総資産も膨らみ、自己資本比率は下がります。
「回収期間を縮めてください。」
とお願いしても、
「うちの業界ではなかなか…。」
「以前にも取り組みましたが、ダメでした。」
など、簡単にはいきません。
あるいは、営業マンが
「回収を早めるなんて、
そんなことを言って、売上が減ったらまずい。

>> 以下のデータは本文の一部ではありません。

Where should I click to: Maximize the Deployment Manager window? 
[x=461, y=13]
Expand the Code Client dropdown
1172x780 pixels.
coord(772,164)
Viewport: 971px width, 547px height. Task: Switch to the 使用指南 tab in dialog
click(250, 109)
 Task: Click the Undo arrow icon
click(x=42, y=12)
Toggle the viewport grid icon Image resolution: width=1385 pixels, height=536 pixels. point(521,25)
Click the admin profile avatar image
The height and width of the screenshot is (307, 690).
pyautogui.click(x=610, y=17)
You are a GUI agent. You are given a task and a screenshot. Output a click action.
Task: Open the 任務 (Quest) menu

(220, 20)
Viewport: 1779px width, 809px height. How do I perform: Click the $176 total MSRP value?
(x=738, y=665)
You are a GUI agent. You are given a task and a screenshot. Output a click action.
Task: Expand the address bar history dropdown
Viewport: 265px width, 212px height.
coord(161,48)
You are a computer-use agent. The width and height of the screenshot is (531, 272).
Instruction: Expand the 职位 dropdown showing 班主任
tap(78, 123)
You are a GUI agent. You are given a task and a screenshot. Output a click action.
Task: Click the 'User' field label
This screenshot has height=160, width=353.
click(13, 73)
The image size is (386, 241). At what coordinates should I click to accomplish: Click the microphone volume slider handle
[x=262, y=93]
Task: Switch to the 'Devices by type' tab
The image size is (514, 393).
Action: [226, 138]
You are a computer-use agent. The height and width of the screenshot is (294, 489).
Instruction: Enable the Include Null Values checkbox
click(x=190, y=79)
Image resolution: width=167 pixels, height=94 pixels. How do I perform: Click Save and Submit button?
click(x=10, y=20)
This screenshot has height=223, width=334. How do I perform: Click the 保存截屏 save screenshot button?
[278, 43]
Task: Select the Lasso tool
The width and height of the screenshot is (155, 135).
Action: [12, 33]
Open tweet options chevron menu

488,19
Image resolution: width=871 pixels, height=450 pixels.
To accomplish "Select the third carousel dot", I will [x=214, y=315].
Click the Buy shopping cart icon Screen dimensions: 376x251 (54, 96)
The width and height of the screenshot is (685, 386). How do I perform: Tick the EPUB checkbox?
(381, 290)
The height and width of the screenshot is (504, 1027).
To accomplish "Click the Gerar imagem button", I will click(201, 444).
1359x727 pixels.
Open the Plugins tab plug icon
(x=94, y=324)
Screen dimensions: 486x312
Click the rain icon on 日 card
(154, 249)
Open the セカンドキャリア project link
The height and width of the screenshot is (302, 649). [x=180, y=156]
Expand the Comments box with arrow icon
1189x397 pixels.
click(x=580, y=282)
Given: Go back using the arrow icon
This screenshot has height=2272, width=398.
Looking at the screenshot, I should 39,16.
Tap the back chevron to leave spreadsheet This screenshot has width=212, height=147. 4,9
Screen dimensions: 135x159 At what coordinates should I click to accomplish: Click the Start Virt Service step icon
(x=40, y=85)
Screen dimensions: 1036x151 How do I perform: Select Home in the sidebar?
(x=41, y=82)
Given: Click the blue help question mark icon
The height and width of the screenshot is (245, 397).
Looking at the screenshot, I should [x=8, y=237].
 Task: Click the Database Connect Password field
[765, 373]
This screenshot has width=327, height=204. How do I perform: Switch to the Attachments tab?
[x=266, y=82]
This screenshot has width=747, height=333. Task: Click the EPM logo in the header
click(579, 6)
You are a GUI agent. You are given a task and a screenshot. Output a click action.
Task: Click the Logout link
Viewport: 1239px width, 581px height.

」
と考えて実際には十分な取り組みが出来ていなかった、
ということもよくあります。
経営トップが
「売上が減っても構わない!」
と本気で伝えないと、営業マンは本音のところ、
お金の話しをすることを、嫌がるのです。
それでも、
「回収期間の長い会社をランク付けして、
改めてお願いに伺ったら、
そのうちの数社は応じてもらえました!」
などということが実際にあるのです。
特に、回収期間が長く、取引額も大きい売り先だと、
資金繰りにおける効果は大きく、
それだけでも短期借入金が減るのです。
加えて、今は大手企業にとって、
下請けへの支払が遅いということは、
コンプライアンス順守に反することとなるので、
以前に比べて敏感な態度に変わってきているのです。
マサカの坂に陥ったとき、
回収期間が長い会社だと、通常の運転資金に加えて、
さらに資金調達が必要になるケースが多いです。
となると、借入金はますます膨らみます。
「いつになったら返せるんだろうか…。」
くらいの金額に膨れ上がってしまいます。
そうなると、経営者は不安が先行し、判断が鈍ります。
そのような状態に陥らぬよう、
回収期間の短縮に、
取り組んでおいてほしいのです。